-- Assignment --
Starting from the top of the entries below and ending with the line containing "You are a GUI", restate every line word for word, pictures omitted.

--- Provided data Enclosed Below ---

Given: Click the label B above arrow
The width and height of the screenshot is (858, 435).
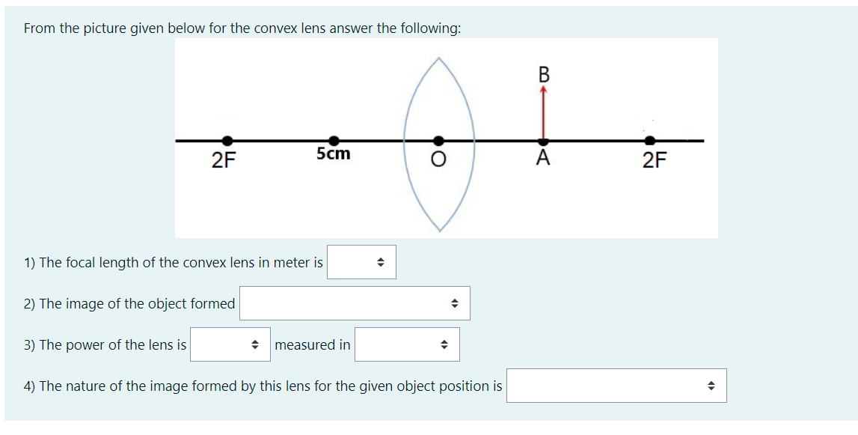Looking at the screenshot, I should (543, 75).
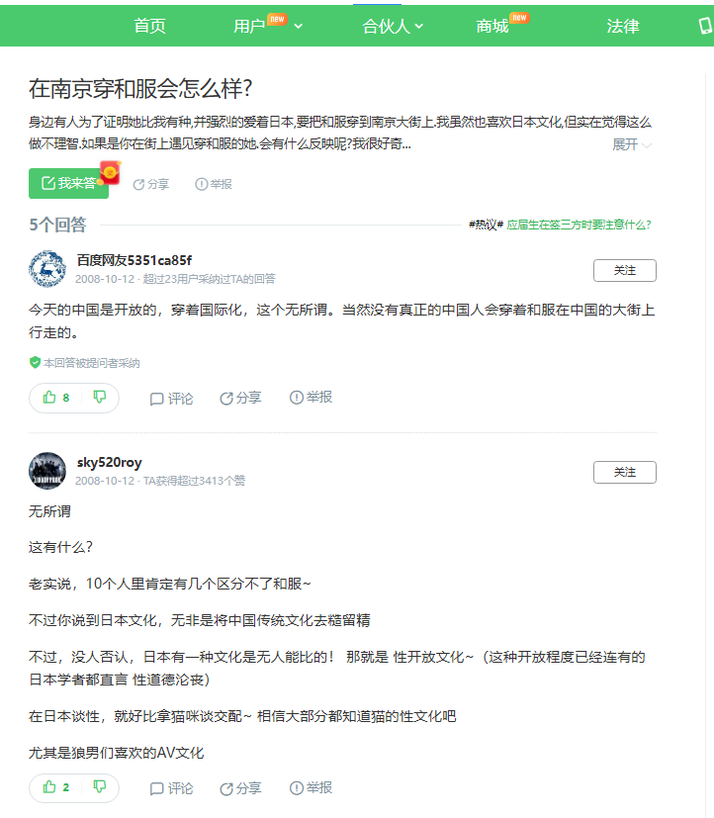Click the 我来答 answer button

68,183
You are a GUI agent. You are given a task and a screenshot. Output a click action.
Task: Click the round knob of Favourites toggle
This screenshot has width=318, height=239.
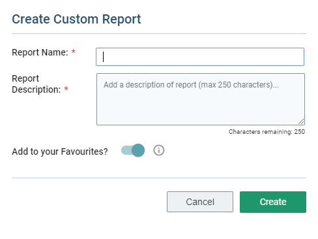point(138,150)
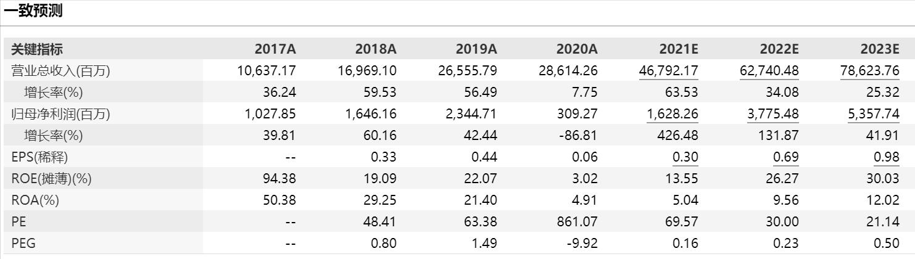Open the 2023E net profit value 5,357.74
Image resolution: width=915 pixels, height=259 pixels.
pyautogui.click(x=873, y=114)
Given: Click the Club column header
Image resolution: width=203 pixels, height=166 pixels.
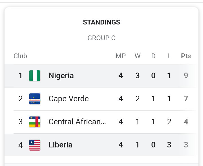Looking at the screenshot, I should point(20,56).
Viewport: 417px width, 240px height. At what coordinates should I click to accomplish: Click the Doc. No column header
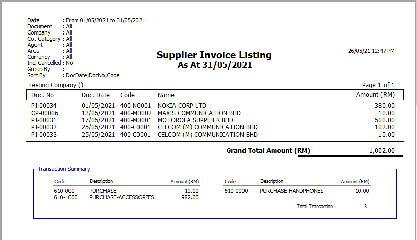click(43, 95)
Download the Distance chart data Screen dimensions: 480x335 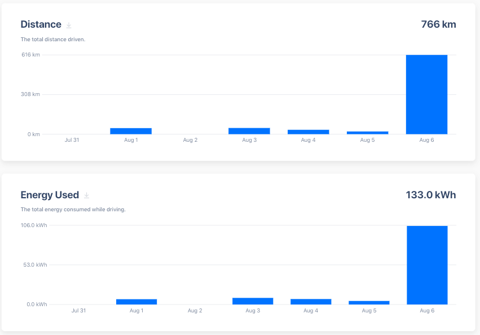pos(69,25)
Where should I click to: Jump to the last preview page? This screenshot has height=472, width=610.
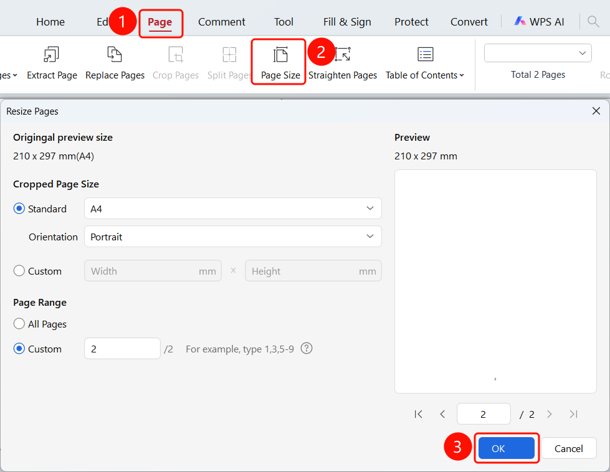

--- End of Enclosed Provided data ---

-- Answer below --
Given: Click the label B above arrow
The width and height of the screenshot is (858, 435).
Looking at the screenshot, I should (543, 75).
Click the 我来答 answer button

68,183
You are a GUI agent. You are given a task and a screenshot. Output a click action.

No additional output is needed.